Friday, 20 February 2009

teething troubles

February 18th

My broken tooth is starting to give me trouble and I think I’ll have to go to a dentist. There are only about 4 or 5 Western style dentists in the country and I think they’re all in Kigali, so it’s not going to be as easy an operation as seeing a dentist at home. My tongue is sore and swollen where it is rubbing against a jagged remnant of tooth and I’m having some difficulty in swallowing……

However, I’ve got to get the dentist details from Christi, who has also been to a dentist during her time here and had a good experience with the one she saw, and I can’t contact her by phone at the moment. (Text messages are very arbitrary at the moment; sometimes they go through in seconds, while at other times they can take hours and hours to arrive).

In the District Office I explain to Claude and the others that I can’t finish the analysis he wants for secondary results by gender because two schools’ data has gone missing. We search and search the office, but we can’t find the missing sheets. We think the two schools must have each taken both copies of the figures. I ask Valerian to ring the schools to see if they can help us, but I’m not sure if he ever gets round to it.

Meanwhile Claude is anxious for the primary results by gender. This means going through all 5000+ names of the candidates and deciding whether they are male or female. About two thirds are easy, but the remainder are real problems for me. And, on top of everything else, a small proportion of Rwandan children are never given a “western” style Christian name – they only have one name and in some cases it’s an androgynous one so that nobody can tell what their gender is.

Claude wants the results a.s.a.p., and I need to get help. Fortunately Védaste drops by to nick the internet modem, so I suddenly have a brainwave. In his office there is usually a group of students hoping he’s going to employ them to help him with his degree research projects in coffee plantations. Right at the moment there’s a tremendous tropical storm going on outside, with rain so heavy that everyone is marooned inside the building. We can press gang these students to help me.
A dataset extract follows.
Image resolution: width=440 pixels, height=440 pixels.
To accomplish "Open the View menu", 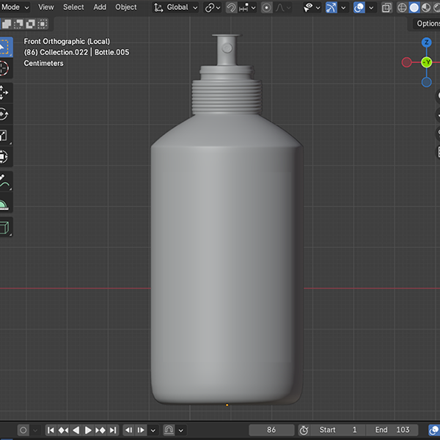I will pyautogui.click(x=46, y=7).
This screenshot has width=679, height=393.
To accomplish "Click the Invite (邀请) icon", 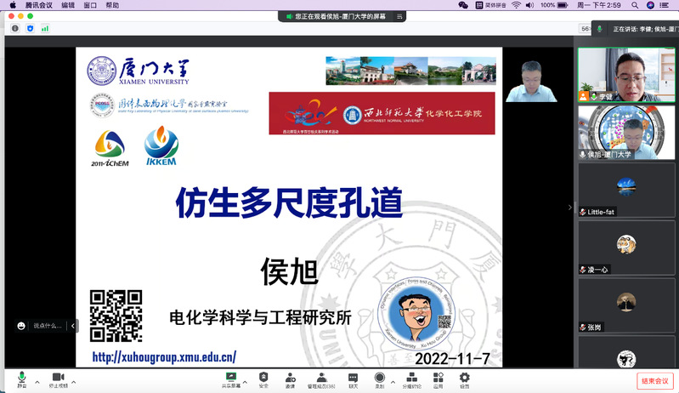I will pyautogui.click(x=291, y=379).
So I get Védaste to get all the students organised to go through the data sheets and annotate the genders. That means up to eight people all slogging through sheets of names. We manage to get through the lot in two hours, which is pretty good going.

Meanwhile, Védaste wants to get on to the NCDC (Rwandan School Curriculum) site on his computer. It’s not an easy site to find, and the quickest way I find is through a link on my blog page. So Védaste sees my blog, and immediately wants to set up his own website. I tell him that to set up a website from scratch isn’t easy and needs special software (“Pagemaker etc”), but that a blog is the easier and quicker alternative. So at the same time as the students are going through the lists of names, Védaste is getting me to show him how to set up a blog. Sure enough, by the time the rain stops and the lists of names are done, he has a blog in operation and a grin from ear to ear!

At lunchtime it is still raining (a second storm is passing by), so I stay in the office and press on until I’ve finished the analysis for Claude. By now it’s about three o’clock and too late to go to “Tranquillité” for lunch, so I go home and make something for myself. Then I do a sweep through the market and buy half a ton of vegetables – we’re right out of everything.

The big storm in the morning has flooded half way across the living room floor, and within an inch of the spare mattress. Before I can do anything else I have to get the floor mop and sweep gallons of water back under the gap in the French windows and out onto the balcony. What a stupid design to have a two centimetre gap at the bottom of a door!

By the time I’ve done all this I’m feeling so tired I actually doze off in an armchair for half an hour, which is unusual for me. I’m fed up with crunching numbers, and I’m determined not to do any more work on the computer today.

Tom’s somewhere in Kigali and will be pretty late coming home, so I cook for us and by the time he gets in, so tired he can hardly eat, there’s a three course meal sorted.

I’ve got a whole stack of weekly newspapers that are either unopened or partly read, so I spend the evening going through them, doing crosswords…..

In the evening Teresa rings to sort out details about replacement credit cards for the ones which were stolen last weekend, so tomorrow’s going to be a day of phoning England and going to the dentist. Christi finally gets through to me with the dentist details in Kigali

Best thing about today – getting a difficult job finished in record time for Claude.
Worst thing – sore mouth. I really wanted to get out to another school today, but even if I had, I would have been either drowned in the storms or marooned for hours up country, so in hindsight it was precisely the right day to be working in the office.